There are a number of reasons for this and, as always, money sits right at the top. From next year LTE deployments are expected to begin in earnest and the costs of deploying a new network, rather than another round of software upgrades, are looking ominous to many operators. If those costs can be shared with a partner, and a network jointly deployed, it should mean quicker deployment and quicker coverage spread.
LTE deployment cannot be viewed in isolation from the capacity crunch that has been the industry’s defining recent trend and network sharing is increasingly viewed as an effective way of beefing up capacity in an economic and efficient way. The problem is summed up unsentimentally by Neil Coleman, product management director at Actix: “This nice, comfortable model—get a bit of spectrum, sell a bit of voice—has been blown to pieces by mobile data. Now it’s all about desperately scrambling to get capacity into the network.”
The other reason that network sharing has earned greater prominence recently is the fact that the transformational project that has seen the networks of 3UK and T-Mobile UK painstakingly combined in a deep RAN share is finally nearing its conclusion. The two firms set up Mobile Broadband Network Ltd (MBNL) in December 2007 to oversee the merging of their two networks and in just a matter of weeks—a few months short of three years since launch—MBNL will have succeeded in creating a joint network comprising 12,400 active shared sites.
Those involved in the project describe it as monumental, a world first. They claim it more than answers the sceptics who said such a transformation—an order of magnitude more complex than a shared deployment conceived as such from the outset—could not be done. And they fully expect other carriers to look to implement similar projects of their own, where achievable.
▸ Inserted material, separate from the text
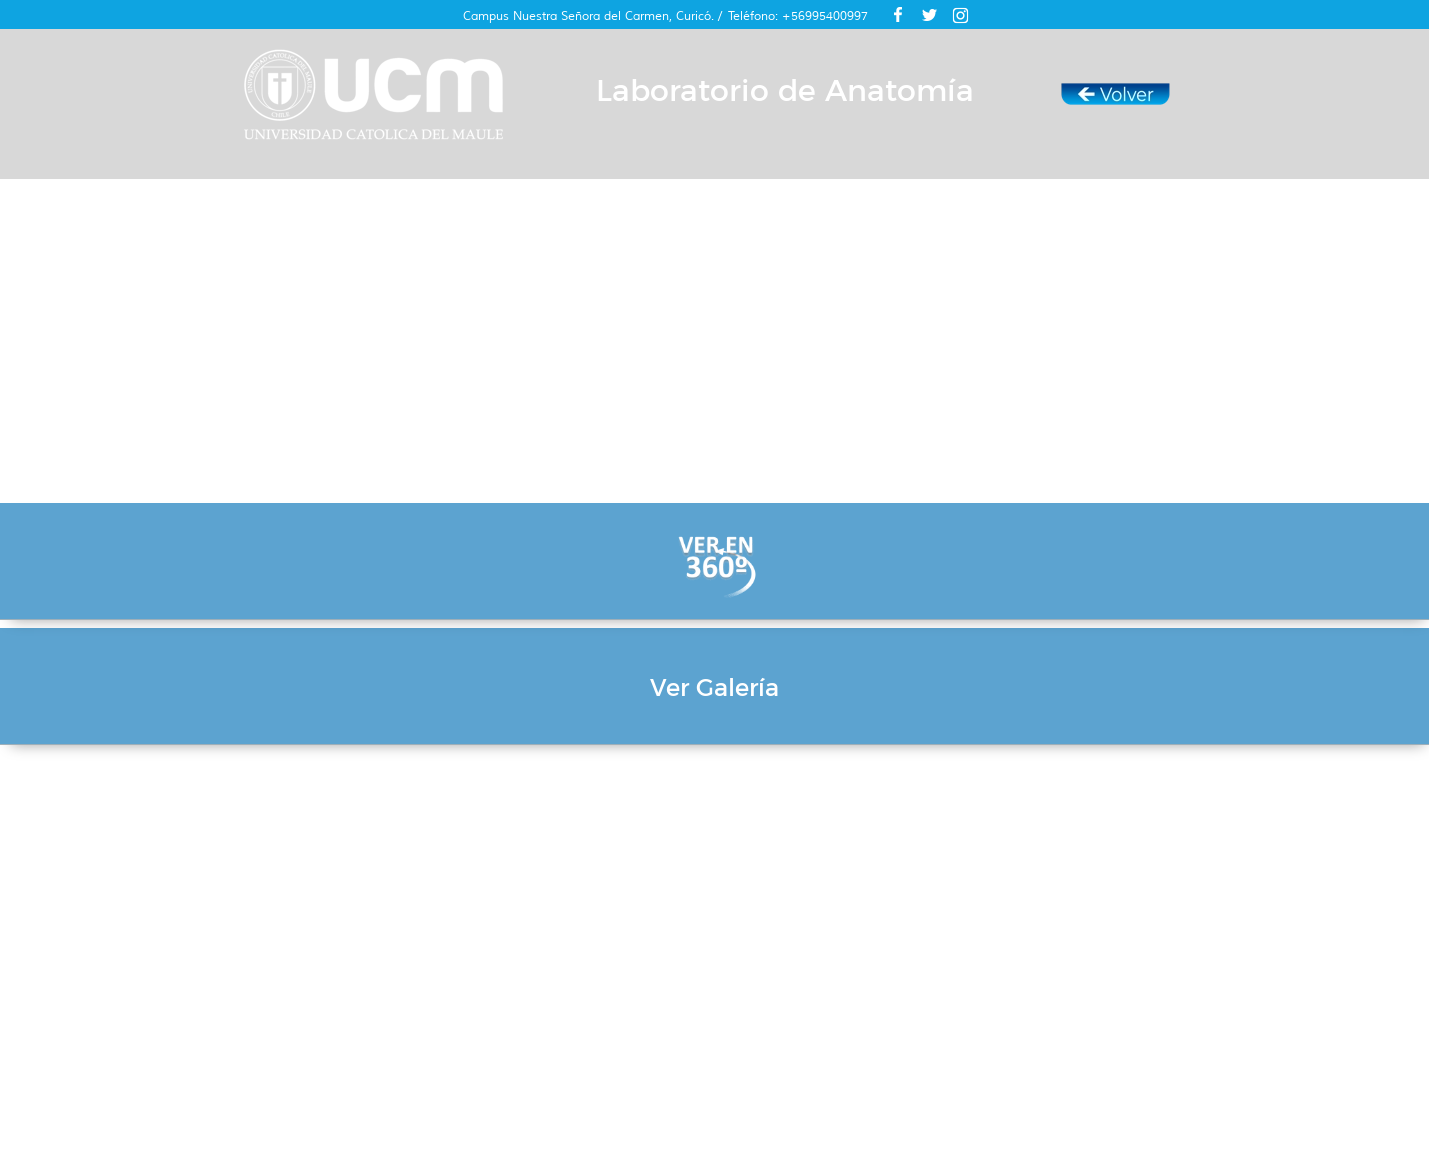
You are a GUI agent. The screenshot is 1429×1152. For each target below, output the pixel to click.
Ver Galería (714, 687)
Not everyone’s gung-ho, though, and a good number of carriers remain focused less on what they might gain through an active network share than what they might lose. Perhaps the most often cited fear surrounds network integrity. “Carriers worry about how much information leakage there will be from one operator to another,” says Sharad Sharma, a consultant at Coleago Consulting, a specialist telecoms consultancy that has worked on a number of network sharing deals.